▶ [Task]: Complete, exact copies of all entries are needed.

▶ [Source material]:
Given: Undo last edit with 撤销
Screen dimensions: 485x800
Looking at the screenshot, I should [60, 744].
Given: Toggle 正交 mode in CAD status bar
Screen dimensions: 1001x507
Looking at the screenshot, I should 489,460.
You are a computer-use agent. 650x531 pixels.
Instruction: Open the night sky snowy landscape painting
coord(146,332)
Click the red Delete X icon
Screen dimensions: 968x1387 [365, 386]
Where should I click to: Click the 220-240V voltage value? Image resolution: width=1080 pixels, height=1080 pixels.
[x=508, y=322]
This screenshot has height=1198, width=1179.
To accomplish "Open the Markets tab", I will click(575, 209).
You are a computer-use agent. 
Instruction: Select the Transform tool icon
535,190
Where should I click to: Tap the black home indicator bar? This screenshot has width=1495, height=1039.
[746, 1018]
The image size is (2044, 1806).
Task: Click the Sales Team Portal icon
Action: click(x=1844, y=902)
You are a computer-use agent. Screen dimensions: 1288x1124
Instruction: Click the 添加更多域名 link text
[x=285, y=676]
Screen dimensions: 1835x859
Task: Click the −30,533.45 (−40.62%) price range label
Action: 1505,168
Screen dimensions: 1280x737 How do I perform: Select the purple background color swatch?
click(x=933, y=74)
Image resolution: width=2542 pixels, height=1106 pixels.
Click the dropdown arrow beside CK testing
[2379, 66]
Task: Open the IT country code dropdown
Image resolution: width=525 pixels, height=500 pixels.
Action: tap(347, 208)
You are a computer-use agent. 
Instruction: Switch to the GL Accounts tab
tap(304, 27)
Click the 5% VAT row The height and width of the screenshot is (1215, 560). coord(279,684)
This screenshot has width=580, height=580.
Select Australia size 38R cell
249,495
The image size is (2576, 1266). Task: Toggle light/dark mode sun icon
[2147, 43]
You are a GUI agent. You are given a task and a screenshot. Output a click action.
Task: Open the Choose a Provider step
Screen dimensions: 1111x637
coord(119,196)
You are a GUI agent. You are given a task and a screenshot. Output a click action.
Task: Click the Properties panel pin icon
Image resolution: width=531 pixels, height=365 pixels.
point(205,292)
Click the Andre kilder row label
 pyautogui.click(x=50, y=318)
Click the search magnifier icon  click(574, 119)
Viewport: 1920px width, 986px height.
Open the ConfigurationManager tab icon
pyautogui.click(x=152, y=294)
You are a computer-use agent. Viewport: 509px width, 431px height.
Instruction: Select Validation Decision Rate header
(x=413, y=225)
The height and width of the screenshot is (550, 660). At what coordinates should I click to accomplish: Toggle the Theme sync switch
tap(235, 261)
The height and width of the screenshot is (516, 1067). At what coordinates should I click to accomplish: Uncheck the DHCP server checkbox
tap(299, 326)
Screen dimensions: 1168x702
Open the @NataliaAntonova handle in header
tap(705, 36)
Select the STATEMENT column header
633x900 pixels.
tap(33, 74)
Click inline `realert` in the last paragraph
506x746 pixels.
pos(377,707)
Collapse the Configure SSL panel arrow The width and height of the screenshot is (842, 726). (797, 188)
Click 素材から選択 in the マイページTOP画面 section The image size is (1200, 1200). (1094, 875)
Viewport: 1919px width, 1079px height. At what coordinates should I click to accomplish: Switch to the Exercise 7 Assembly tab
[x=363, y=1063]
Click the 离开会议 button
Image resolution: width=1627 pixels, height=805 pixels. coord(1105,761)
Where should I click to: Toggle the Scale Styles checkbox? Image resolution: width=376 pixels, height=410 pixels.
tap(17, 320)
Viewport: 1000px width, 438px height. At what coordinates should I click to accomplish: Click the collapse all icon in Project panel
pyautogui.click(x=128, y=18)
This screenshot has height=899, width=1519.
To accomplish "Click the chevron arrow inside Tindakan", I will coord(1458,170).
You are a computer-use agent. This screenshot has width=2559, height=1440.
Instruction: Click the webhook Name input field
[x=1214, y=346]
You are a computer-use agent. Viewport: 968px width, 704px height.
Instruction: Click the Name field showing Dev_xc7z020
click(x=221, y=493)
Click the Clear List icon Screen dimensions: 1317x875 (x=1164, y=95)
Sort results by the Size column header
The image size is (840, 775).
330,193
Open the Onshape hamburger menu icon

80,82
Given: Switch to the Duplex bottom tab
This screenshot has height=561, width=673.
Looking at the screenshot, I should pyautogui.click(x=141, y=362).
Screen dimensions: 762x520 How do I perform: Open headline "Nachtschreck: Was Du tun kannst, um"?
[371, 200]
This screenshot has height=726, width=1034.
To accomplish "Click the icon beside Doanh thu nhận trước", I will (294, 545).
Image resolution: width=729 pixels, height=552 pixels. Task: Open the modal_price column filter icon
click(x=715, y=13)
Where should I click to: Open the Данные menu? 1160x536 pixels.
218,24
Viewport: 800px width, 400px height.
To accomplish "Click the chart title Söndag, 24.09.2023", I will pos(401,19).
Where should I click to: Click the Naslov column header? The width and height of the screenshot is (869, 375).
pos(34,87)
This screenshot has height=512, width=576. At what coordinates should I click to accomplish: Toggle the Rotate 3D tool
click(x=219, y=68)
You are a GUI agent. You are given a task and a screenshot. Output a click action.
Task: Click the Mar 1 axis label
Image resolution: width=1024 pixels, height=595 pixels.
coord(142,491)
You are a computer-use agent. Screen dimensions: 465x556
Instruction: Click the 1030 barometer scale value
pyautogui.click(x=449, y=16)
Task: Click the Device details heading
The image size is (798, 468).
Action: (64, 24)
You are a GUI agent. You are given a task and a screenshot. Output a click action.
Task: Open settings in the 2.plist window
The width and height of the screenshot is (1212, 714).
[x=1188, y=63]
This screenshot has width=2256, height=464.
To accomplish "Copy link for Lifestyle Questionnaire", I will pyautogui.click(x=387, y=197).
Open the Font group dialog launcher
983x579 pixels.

▶ [Task answer]:
Given: Undo last edit with 撤销
Screen dimensions: 485x800
Looking at the screenshot, I should [60, 744].
Given: Toggle 正交 mode in CAD status bar
Screen dimensions: 1001x507
Looking at the screenshot, I should 489,460.
You are a computer-use agent. 650x531 pixels.
Instruction: Open the night sky snowy landscape painting
coord(146,332)
Click the red Delete X icon
Screen dimensions: 968x1387 [365, 386]
Where should I click to: Click the 220-240V voltage value? Image resolution: width=1080 pixels, height=1080 pixels.
[x=508, y=322]
This screenshot has height=1198, width=1179.
To accomplish "Open the Markets tab", I will click(575, 209).
You are a computer-use agent. 
Instruction: Select the Transform tool icon
535,190
Where should I click to: Tap the black home indicator bar? This screenshot has width=1495, height=1039.
[746, 1018]
The image size is (2044, 1806).
Task: Click the Sales Team Portal icon
Action: click(x=1844, y=902)
You are a computer-use agent. Screen dimensions: 1288x1124
Instruction: Click the 添加更多域名 link text
[x=285, y=676]
Screen dimensions: 1835x859
Task: Click the −30,533.45 (−40.62%) price range label
Action: 1505,168
Screen dimensions: 1280x737 How do I perform: Select the purple background color swatch?
click(x=933, y=74)
Image resolution: width=2542 pixels, height=1106 pixels.
Click the dropdown arrow beside CK testing
[2379, 66]
Task: Open the IT country code dropdown
Image resolution: width=525 pixels, height=500 pixels.
Action: tap(347, 208)
You are a computer-use agent. 
Instruction: Switch to the GL Accounts tab
tap(304, 27)
Click the 5% VAT row The height and width of the screenshot is (1215, 560). coord(279,684)
This screenshot has width=580, height=580.
Select Australia size 38R cell
249,495
The image size is (2576, 1266). Task: Toggle light/dark mode sun icon
[2147, 43]
You are a GUI agent. You are given a task and a screenshot. Output a click action.
Task: Open the Choose a Provider step
Screen dimensions: 1111x637
coord(119,196)
You are a GUI agent. You are given a task and a screenshot. Output a click action.
Task: Click the Properties panel pin icon
Image resolution: width=531 pixels, height=365 pixels.
point(205,292)
Click the Andre kilder row label
 pyautogui.click(x=50, y=318)
Click the search magnifier icon  click(574, 119)
Viewport: 1920px width, 986px height.
Open the ConfigurationManager tab icon
pyautogui.click(x=152, y=294)
You are a computer-use agent. Viewport: 509px width, 431px height.
Instruction: Select Validation Decision Rate header
(x=413, y=225)
The height and width of the screenshot is (550, 660). At what coordinates should I click to accomplish: Toggle the Theme sync switch
tap(235, 261)
The height and width of the screenshot is (516, 1067). At what coordinates should I click to accomplish: Uncheck the DHCP server checkbox
tap(299, 326)
Screen dimensions: 1168x702
Open the @NataliaAntonova handle in header
tap(705, 36)
Select the STATEMENT column header
633x900 pixels.
tap(33, 74)
Click inline `realert` in the last paragraph
506x746 pixels.
pos(377,707)
Collapse the Configure SSL panel arrow The width and height of the screenshot is (842, 726). (797, 188)
Click 素材から選択 in the マイページTOP画面 section The image size is (1200, 1200). (1094, 875)
Viewport: 1919px width, 1079px height. At what coordinates should I click to accomplish: Switch to the Exercise 7 Assembly tab
[x=363, y=1063]
Click the 离开会议 button
Image resolution: width=1627 pixels, height=805 pixels. coord(1105,761)
Where should I click to: Toggle the Scale Styles checkbox? Image resolution: width=376 pixels, height=410 pixels.
tap(17, 320)
Viewport: 1000px width, 438px height. At what coordinates should I click to accomplish: Click the collapse all icon in Project panel
pyautogui.click(x=128, y=18)
This screenshot has height=899, width=1519.
To accomplish "Click the chevron arrow inside Tindakan", I will coord(1458,170).
You are a computer-use agent. This screenshot has width=2559, height=1440.
Instruction: Click the webhook Name input field
[x=1214, y=346]
You are a computer-use agent. Viewport: 968px width, 704px height.
Instruction: Click the Name field showing Dev_xc7z020
click(x=221, y=493)
Click the Clear List icon Screen dimensions: 1317x875 (x=1164, y=95)
Sort results by the Size column header
The image size is (840, 775).
330,193
Open the Onshape hamburger menu icon

80,82
Given: Switch to the Duplex bottom tab
This screenshot has height=561, width=673.
Looking at the screenshot, I should pyautogui.click(x=141, y=362).
Screen dimensions: 762x520 How do I perform: Open headline "Nachtschreck: Was Du tun kannst, um"?
[371, 200]
This screenshot has height=726, width=1034.
To accomplish "Click the icon beside Doanh thu nhận trước", I will (294, 545).
Image resolution: width=729 pixels, height=552 pixels. Task: Open the modal_price column filter icon
click(x=715, y=13)
Where should I click to: Open the Данные menu? 1160x536 pixels.
218,24
Viewport: 800px width, 400px height.
To accomplish "Click the chart title Söndag, 24.09.2023", I will pos(401,19).
Where should I click to: Click the Naslov column header? The width and height of the screenshot is (869, 375).
pos(34,87)
This screenshot has height=512, width=576. At what coordinates should I click to accomplish: Toggle the Rotate 3D tool
click(x=219, y=68)
You are a GUI agent. You are given a task and a screenshot. Output a click action.
Task: Click the Mar 1 axis label
Image resolution: width=1024 pixels, height=595 pixels.
coord(142,491)
You are a computer-use agent. Screen dimensions: 465x556
Instruction: Click the 1030 barometer scale value
pyautogui.click(x=449, y=16)
Task: Click the Device details heading
The image size is (798, 468).
Action: (64, 24)
You are a GUI agent. You are given a task and a screenshot. Output a click action.
Task: Open settings in the 2.plist window
The width and height of the screenshot is (1212, 714).
[x=1188, y=63]
This screenshot has width=2256, height=464.
To accomplish "Copy link for Lifestyle Questionnaire", I will pyautogui.click(x=387, y=197).
Open the Font group dialog launcher
983x579 pixels.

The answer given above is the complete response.